I had seen this systematic politeness before, in the children of stay-at-home, upper class mothers. It was an affliction of the higher classes, little girls in sweet dresses with innocent eyes kowtowing to powers greater than themselves in social status and money without any real knowledge of what they were doing or why. It was a habit best preserved in children, when it was still a positive and desirable trait; it was when the guileless children blossomed into women trapped in a community cultivated by their parents that the unending politeness mutated into something more dangerous.
Elsie with her great brown eyes, like a cow’s before the slaughterhouse, would grow up into a young woman with a sweet disposition and a quiet voice. As she puttered around the kitchen, eating her mac and cheese with a fork and twirling every couple steps, I saw it laid out before me like a cosmic dare, an oracle of Southern women and their future. I saw politeness morph into passivity, humility into meekness, a desire to please dominated by a quest to quench every other personal dream that did not fit with her predestined future and the demands of her friends and family.
I felt a crushing sorrow as I watched her, so free in her youth, not yet fully expected to conform to her parents’ expectations. For now, they could blame any unorthodox behavior on her age; brush off her tantrums as a phase, explain away her tendency to talk to inanimate objects by mentioning her overactive imagination. But it would only last for just a couple more years; her introduction into the society, walking down a marble staircase in the Leaf and Burrow Country Club in a glimmering dress and a charismatic smile would be the end of it. From then on, the expectations would pile up and begin to smother her. I saw this as clear as the daylight streaming through the bay windows in the kitchen, flowing across the floor and over the expensive trappings of her home; I could feel it in my Southern woman’s bones.

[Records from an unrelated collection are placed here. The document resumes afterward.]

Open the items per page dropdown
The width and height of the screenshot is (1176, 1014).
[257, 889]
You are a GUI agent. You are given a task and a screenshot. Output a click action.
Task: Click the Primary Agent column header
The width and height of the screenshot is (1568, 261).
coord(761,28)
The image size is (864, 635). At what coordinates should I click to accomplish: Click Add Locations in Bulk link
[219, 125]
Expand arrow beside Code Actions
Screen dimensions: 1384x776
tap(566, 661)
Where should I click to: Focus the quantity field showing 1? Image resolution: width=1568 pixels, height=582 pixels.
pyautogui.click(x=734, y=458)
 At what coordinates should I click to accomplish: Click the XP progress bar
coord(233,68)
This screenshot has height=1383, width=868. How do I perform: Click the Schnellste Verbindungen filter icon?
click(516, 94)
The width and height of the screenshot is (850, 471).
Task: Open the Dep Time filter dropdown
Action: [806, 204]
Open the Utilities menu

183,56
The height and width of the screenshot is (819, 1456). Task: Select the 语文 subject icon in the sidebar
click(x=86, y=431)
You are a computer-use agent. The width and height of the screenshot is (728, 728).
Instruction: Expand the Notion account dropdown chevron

I knew her future because it had been my past.

A breezy Virginia day, one of those days that reminded you of Virginia’s proximity to the North; a borderline state that had the searing Southern sun but the occasional gust of crisp, clean Northern wind. The breeze moved through my dress with the ease of a lover, airing out the heavy fabric that clung to my skin as I clomped in my heels towards the car with my mom in tow.
“Laurel, dear, please don’t get your dress dirty. Remember to lift it off of the floor; it looks sloppy if you let it drag.”
“Yes, mom,” I replied rather breathlessly. Staring at the empty, cloudless sky granted me a sense of weightlessness, as if the white lace straps of the dress would soon morph into feathery wings and carry me off into the boundless heavens.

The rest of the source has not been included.